Discuss of speeding up shutil.copytree

Name: Speed up `shutil.copytree` !
Rating: 3.2 (1855 reviews)
Author: mengqinyuan

Write here

This is a discussion on , see: https://discuss.python.org/t/speed-up-shutil-copytree/62078. If you have any ideas, send me please !

Background

shutil is a very useful moudle in Python. You can find it in github: https://github.com/python/cpython/blob/master/Lib/shutil.py

shutil.copytree is a function that copies a folder to another folder.
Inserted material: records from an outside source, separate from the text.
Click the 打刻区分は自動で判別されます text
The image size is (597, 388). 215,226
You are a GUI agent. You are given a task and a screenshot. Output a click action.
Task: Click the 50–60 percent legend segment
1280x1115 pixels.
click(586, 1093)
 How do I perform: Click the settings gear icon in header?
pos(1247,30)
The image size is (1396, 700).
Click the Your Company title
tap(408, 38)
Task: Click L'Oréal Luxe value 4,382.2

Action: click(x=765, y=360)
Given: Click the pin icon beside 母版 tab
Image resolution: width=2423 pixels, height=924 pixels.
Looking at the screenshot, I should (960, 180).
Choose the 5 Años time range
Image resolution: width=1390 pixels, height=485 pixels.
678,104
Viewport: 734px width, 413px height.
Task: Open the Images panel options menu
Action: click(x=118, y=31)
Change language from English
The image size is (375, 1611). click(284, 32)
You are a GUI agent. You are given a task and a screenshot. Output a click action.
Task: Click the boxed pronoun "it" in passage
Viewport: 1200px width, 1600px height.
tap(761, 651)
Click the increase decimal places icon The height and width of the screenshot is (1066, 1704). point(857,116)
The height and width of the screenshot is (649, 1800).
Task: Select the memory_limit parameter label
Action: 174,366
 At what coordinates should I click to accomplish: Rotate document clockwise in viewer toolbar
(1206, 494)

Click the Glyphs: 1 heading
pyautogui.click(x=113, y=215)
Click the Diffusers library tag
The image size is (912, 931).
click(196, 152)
In this function, it calls _copytree function to copy.

What does _copytree do ?

Ignoring specified files/directories.
Creating destination directories.
Copying files or directories while handling symbolic links.
Collecting and eventually raising errors encountered (e.g., permission issues).
Replicating metadata of the source directory to the destination directory.

Problems

_copytree speed is not very fast when the numbers of files are large or the file size is large.

Test here:

import os
import shutil

os.mkdir('test')
os.mkdir('test/source')

def bench_mark(func, *args):
    import time
    start = time.time()
    func(*args)
    end = time.time()
    print(f'{func.__name__} takes {end - start} seconds')
    return end - start

# write in 3000 files
def write_in_5000_files():
    for i in range(5000):
        with open(f'test/source/{i}.txt', 'w') as f:
            f.write('Hello World' + os.urandom(24).hex())
            f.close()

bench_mark(write_in_5000_files)

def copy():
    shutil.copytree('test/source', 'test/destination')

bench_mark(copy)

The result is:

write_in_5000_files takes 4.084963083267212 seconds
copy takes 27.12768316268921 seconds

What I done

Multithreading

I use multithread to speed up the copying process. And I rename the funtion _copytree_single_threaded add a new function _copytree_multithreaded. Here is the copytree_multithreaded:

def _copytree_multithreaded(src, dst, symlinks=False, ignore=None, copy_function=shutil.copy2,
                            ignore_dangling_symlinks=False, dirs_exist_ok=False, max_workers=4):
    """Recursively copy a directory tree using multiple threads."""
    sys.audit("shutil.copytree", src, dst)

    # get the entries to copy
    entries = list(os.scandir(src))

    # make the pool
    with ThreadPoolExecutor(max_workers=max_workers) as executor:
        # submit the tasks
        futures = [
            executor.submit(_copytree_single_threaded, entries=[entry], src=src, dst=dst,
                            symlinks=symlinks, ignore=ignore, copy_function=copy_function,
                            ignore_dangling_symlinks=ignore_dangling_symlinks,
                            dirs_exist_ok=dirs_exist_ok)
            for entry in entries
        ]

        # wait for the tasks
        for future in as_completed(futures):
            try:
                future.result()
            except Exception as e:
                print(f"Failed to copy: {e}")
                raise

I add a judgement to choose use multithread or not.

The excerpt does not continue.